- **WHAT IS REQUIRED**: Copy the rows between the lines holding "Given: Click the Salesforce cloud logo icon" and "point(107,8)", inclusive, reproducing each one exactly.

- - - -

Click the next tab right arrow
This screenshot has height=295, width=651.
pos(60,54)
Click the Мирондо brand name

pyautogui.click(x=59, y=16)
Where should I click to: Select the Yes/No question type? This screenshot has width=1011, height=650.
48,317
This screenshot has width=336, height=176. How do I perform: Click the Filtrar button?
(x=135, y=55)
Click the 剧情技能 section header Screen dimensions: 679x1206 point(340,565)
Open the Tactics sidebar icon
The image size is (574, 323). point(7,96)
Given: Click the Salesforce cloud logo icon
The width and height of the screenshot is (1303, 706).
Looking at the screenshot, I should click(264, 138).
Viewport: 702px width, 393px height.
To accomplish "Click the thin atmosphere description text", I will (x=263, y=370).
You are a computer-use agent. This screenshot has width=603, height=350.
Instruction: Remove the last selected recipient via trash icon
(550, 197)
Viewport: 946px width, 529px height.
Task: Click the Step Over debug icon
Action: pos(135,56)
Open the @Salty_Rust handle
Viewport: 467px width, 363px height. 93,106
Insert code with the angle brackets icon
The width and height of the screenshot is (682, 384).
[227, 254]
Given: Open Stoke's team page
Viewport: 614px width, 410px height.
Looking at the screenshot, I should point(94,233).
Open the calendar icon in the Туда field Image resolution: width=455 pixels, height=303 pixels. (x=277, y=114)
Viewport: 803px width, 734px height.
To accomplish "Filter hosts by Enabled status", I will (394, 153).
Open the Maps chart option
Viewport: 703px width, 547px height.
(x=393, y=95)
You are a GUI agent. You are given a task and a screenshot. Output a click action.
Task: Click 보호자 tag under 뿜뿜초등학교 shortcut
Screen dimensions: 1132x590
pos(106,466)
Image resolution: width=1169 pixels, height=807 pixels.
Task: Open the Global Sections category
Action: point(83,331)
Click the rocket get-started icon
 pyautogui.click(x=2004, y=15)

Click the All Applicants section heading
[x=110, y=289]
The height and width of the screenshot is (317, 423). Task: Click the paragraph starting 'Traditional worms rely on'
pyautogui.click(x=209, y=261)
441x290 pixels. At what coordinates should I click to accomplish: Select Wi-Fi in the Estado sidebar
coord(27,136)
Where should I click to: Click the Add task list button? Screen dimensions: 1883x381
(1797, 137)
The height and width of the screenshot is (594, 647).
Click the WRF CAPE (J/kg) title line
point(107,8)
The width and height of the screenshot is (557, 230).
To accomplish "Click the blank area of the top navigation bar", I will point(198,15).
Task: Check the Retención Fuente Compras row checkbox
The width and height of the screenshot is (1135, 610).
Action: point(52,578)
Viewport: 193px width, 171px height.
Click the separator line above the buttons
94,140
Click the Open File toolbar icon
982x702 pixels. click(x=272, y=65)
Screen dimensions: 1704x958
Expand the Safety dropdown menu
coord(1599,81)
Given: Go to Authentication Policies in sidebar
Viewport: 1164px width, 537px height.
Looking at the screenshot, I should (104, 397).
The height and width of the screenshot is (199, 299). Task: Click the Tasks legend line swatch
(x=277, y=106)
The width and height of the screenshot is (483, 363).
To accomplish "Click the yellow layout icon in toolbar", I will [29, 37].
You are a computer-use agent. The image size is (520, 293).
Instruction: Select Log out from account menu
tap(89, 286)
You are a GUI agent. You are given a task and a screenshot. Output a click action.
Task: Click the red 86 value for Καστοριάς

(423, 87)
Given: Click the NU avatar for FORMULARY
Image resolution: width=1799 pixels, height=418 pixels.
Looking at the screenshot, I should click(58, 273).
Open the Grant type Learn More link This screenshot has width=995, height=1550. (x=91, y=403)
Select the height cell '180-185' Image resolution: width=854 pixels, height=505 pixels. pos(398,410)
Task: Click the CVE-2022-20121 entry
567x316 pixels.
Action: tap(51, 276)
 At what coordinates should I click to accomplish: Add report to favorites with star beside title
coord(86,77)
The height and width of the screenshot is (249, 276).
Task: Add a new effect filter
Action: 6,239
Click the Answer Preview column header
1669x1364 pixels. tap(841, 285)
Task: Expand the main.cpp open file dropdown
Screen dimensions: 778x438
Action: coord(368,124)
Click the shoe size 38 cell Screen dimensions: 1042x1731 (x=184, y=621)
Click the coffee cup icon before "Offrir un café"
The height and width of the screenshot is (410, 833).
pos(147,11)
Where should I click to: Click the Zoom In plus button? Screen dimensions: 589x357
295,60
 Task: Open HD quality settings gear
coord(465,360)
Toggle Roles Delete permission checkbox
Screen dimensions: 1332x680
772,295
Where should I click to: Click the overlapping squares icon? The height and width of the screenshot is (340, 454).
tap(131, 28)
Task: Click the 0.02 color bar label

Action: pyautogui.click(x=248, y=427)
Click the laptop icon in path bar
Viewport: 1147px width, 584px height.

- - - -

- **THE RESPONSE**:
Given: Click the Salesforce cloud logo icon
The width and height of the screenshot is (1303, 706).
Looking at the screenshot, I should click(264, 138).
Viewport: 702px width, 393px height.
To accomplish "Click the thin atmosphere description text", I will (x=263, y=370).
You are a computer-use agent. This screenshot has width=603, height=350.
Instruction: Remove the last selected recipient via trash icon
(550, 197)
Viewport: 946px width, 529px height.
Task: Click the Step Over debug icon
Action: pos(135,56)
Open the @Salty_Rust handle
Viewport: 467px width, 363px height. 93,106
Insert code with the angle brackets icon
The width and height of the screenshot is (682, 384).
[227, 254]
Given: Open Stoke's team page
Viewport: 614px width, 410px height.
Looking at the screenshot, I should point(94,233).
Open the calendar icon in the Туда field Image resolution: width=455 pixels, height=303 pixels. (x=277, y=114)
Viewport: 803px width, 734px height.
To accomplish "Filter hosts by Enabled status", I will (394, 153).
Open the Maps chart option
Viewport: 703px width, 547px height.
(x=393, y=95)
You are a GUI agent. You are given a task and a screenshot. Output a click action.
Task: Click 보호자 tag under 뿜뿜초등학교 shortcut
Screen dimensions: 1132x590
pos(106,466)
Image resolution: width=1169 pixels, height=807 pixels.
Task: Open the Global Sections category
Action: point(83,331)
Click the rocket get-started icon
 pyautogui.click(x=2004, y=15)

Click the All Applicants section heading
[x=110, y=289]
The height and width of the screenshot is (317, 423). Task: Click the paragraph starting 'Traditional worms rely on'
pyautogui.click(x=209, y=261)
441x290 pixels. At what coordinates should I click to accomplish: Select Wi-Fi in the Estado sidebar
coord(27,136)
Where should I click to: Click the Add task list button? Screen dimensions: 1883x381
(1797, 137)
The height and width of the screenshot is (594, 647).
Click the WRF CAPE (J/kg) title line
point(107,8)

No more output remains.